> [GIVEN PASSAGE]
---*---
As developed nations continue to draw up lofty blueprints of expanded industrialization, one no longer needs to turn an eye on history to find examples of environmental injustice. How about the scheduled drilling of the pristine Arctic Wildlife National Refuge or the destruction of the Tongass National Forest in Alaska? Maybe the recently approved Kinder Morgan Trans-Mountain Pipeline System rings a bell, sending crude oil through established First Nation territories in Alberta? With every baseless federal proposal and every entangled tribal nation, the line is thinning between indigenous rights and climate activism.

Or, at least, so says Ruth Miller, a recent Brown graduate and Dena’ina Athabaskan Alaska Native youth leader leading the charge for indigenous representation in the ongoing global climate change debate. I had the pleasure of chatting with Miller about her thoughts on the Youth Climate Summit on Sep. 21, which she attended at the U.N. Headquarters. Her responses elucidate the progress we’ve made as an international community and, just as saliently, how far we have yet to go.

Q: The Youth Climate Summit on the 21st made ample mention of Small Island Developing States and the unfair climate burden they are being subjected to. But, do you think there was enough talk of indigenous communities in the U.S. and Canada, and how their climate concerns are not being addressed?
---*---
> [DATASET EXTRACT]
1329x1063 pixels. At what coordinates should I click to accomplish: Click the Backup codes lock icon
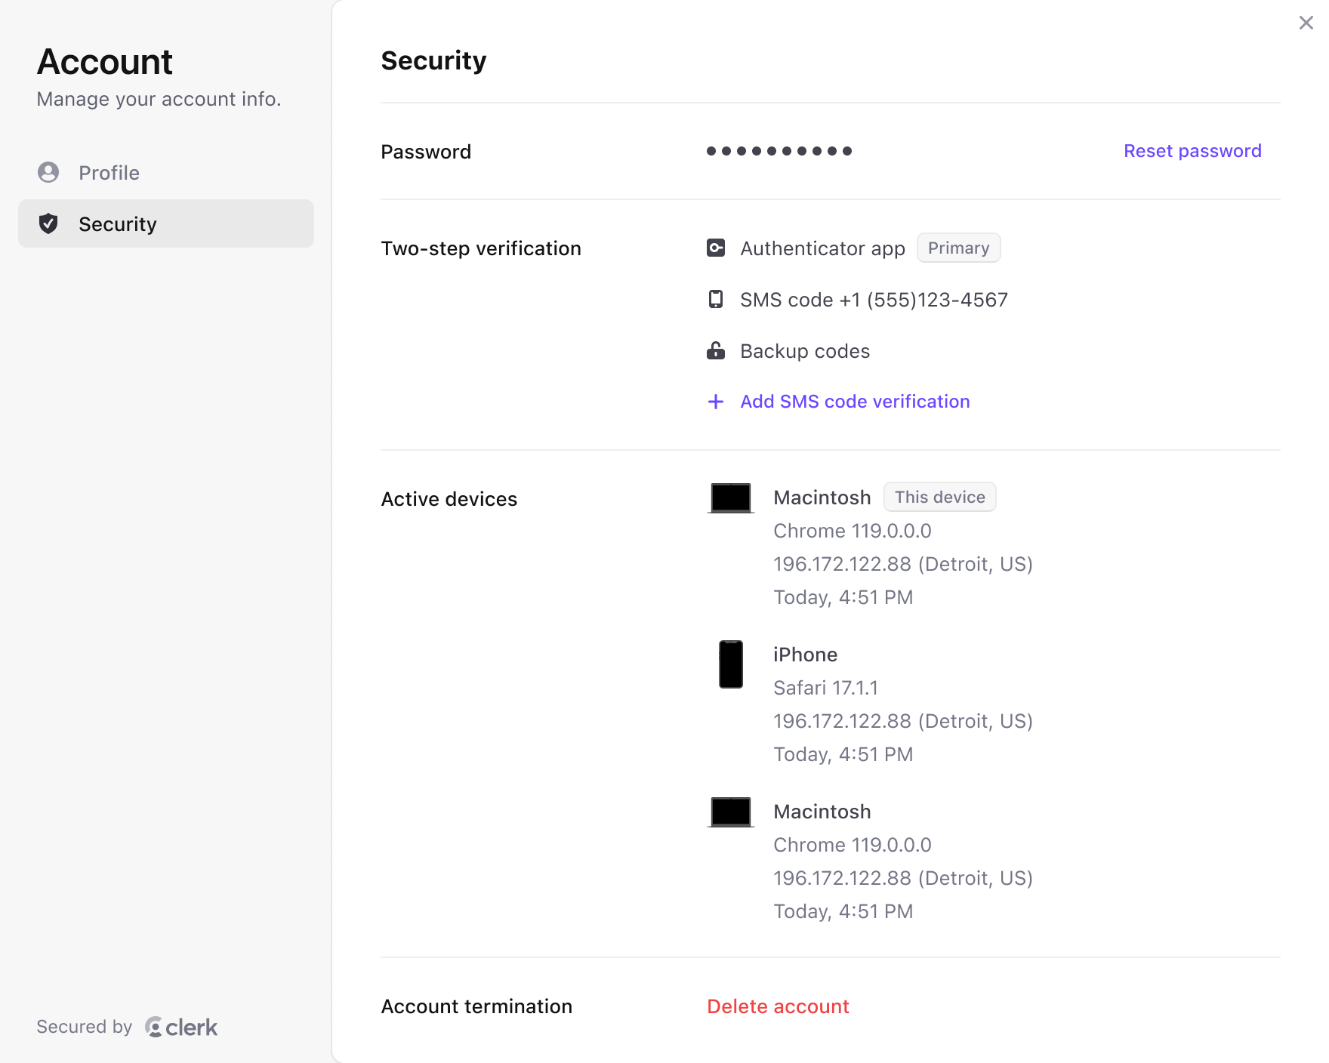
---*---
> [THE TASKS]
**1.** Reproduce the passage on indigenous rights and climate activism starting with "Or, at least, so" and going on through "have yet to go.".
**2.** Decide whether each statement below agrees with the passage on indigenous rights and climate activism. Answer yes or no for each, and quote the words of the passage that decide it. (a) Ruth Miller attended the Youth Climate Summit at the U.N. Headquarters. (b) The Kinder Morgan Trans-Mountain Pipeline System carries natural gas. (c) Ruth Miller is currently a student at Brown.

> [ANSWERS TO EACH TASK]
**1.**
Or, at least, so says Ruth Miller, a recent Brown graduate and Dena’ina Athabaskan Alaska Native youth leader leading the charge for indigenous representation in the ongoing global climate change debate. I had the pleasure of chatting with Miller about her thoughts on the Youth Climate Summit on Sep. 21, which she attended at the U.N. Headquarters. Her responses elucidate the progress we’ve made as an international community and, just as saliently, how far we have yet to go.

**2.**
(a) Yes: "which she attended at the U.N. Headquarters"
(b) No: "sending crude oil through established First Nation territories in Alberta"
(c) No: "a recent Brown graduate"